A safe, reliable and efficient service product positions us to generate Best-in-Industry Cash Returns. Total shareholder return, including price appreciation and dividends, increased 33.7 percent in 2019, compared to 31.5 percent for the S&P 500. We paid dividends in 2019 of $2.6 billion, as we raised our quarterly dividend with two 10 percent increases during the year. In addition, we repurchased 35 million Union Pacific shares, decreasing our full-year average share count by 6 percent. Combining dividends and share repurchases, Union Pacific returned $8.4 billion to our shareholders in 2019.

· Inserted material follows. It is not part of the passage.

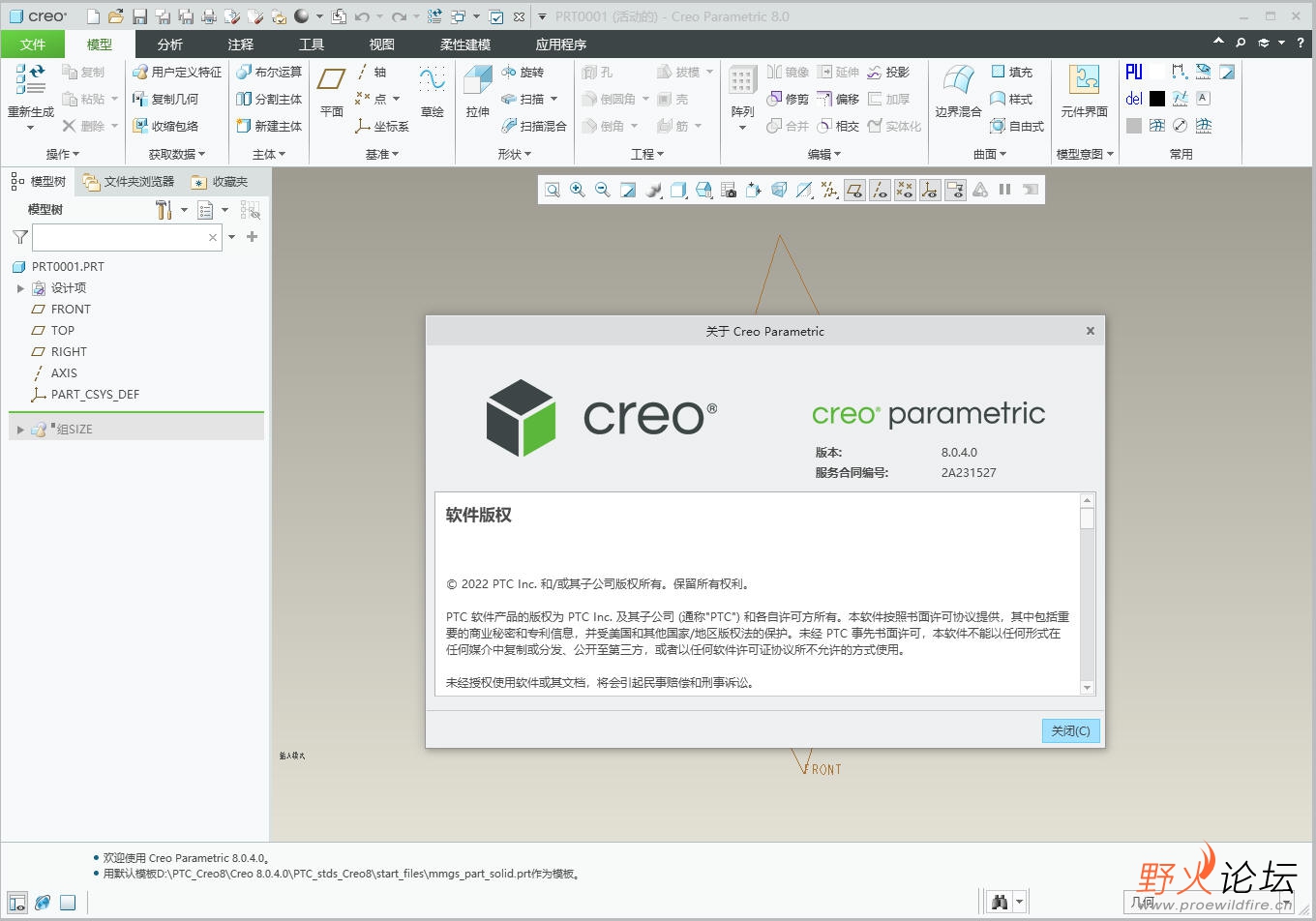Click the zoom in magnifier icon
The width and height of the screenshot is (1316, 921).
pos(578,190)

Capital investments in our business form the foundation for future improvements in safety, reliability and efficiency, making it critical that we make Optimal Investments annually. In 2019, we invested $3.2 billion, including just under $2 billion in replacement capital to harden our infrastructure, replace older assets and improve the safety and resiliency of our network. We also invested for growth and productivity through the addition of five extended sidings on our Sunset Corridor, a key competitive route for us.
As we enter the new decade, we are looking forward to leveraging the Unified Plan 2020 service gains to safely and reliably grow the business. We understand that opportunity comes with responsibility; we will continue to be a positive force in sustainability efforts, ensuring all stakeholders are heard. Our goal and our path are clear: Be the best freight railroad in North America, and use that platform to grow with our customers. Thank you for joining us on this value-creating journey.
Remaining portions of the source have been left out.